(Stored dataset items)
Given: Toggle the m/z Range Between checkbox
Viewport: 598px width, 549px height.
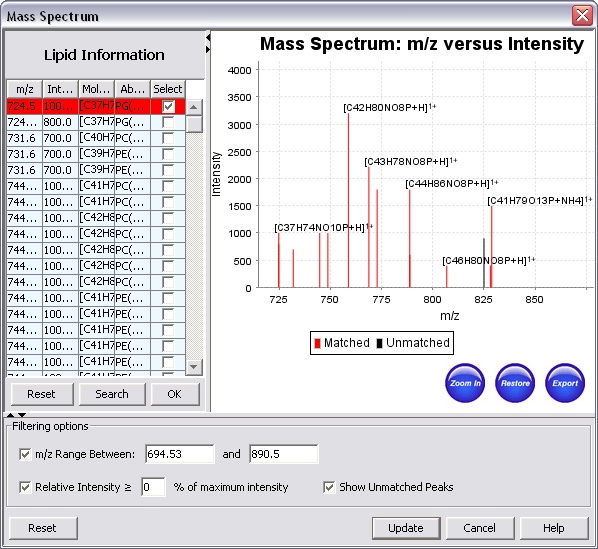Looking at the screenshot, I should pyautogui.click(x=25, y=454).
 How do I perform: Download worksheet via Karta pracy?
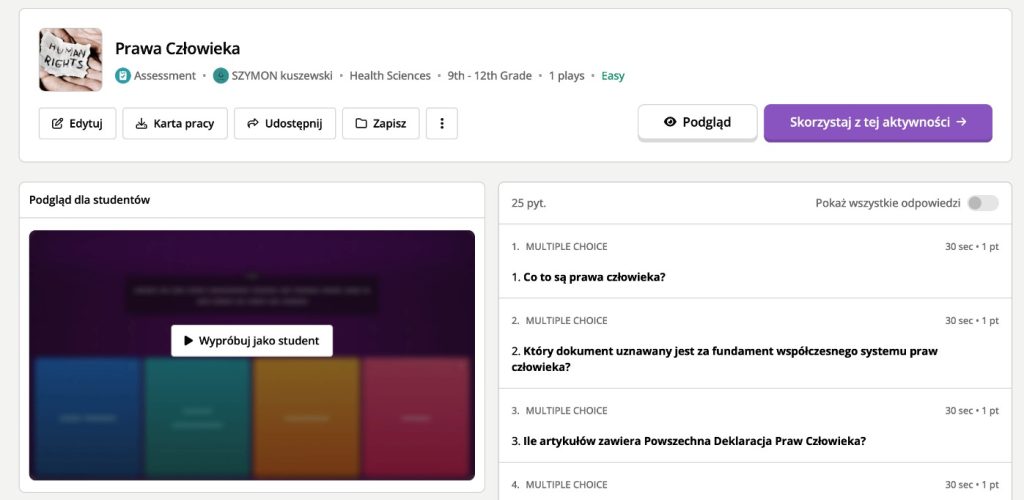tap(175, 123)
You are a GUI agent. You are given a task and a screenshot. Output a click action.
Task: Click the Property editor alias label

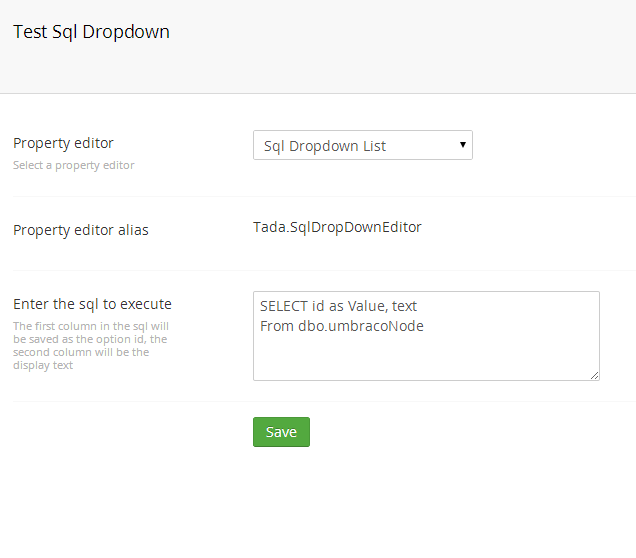coord(81,230)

■ What is needed: Repeat word for word the lines starting at the one with "You are a GUI" and ending at the final line of the records above, both included; no pictures.

■ Answer to this problem:
You are a GUI agent. You are given a task and a screenshot. Output a click action.
Task: Click the Property editor alias label

coord(81,230)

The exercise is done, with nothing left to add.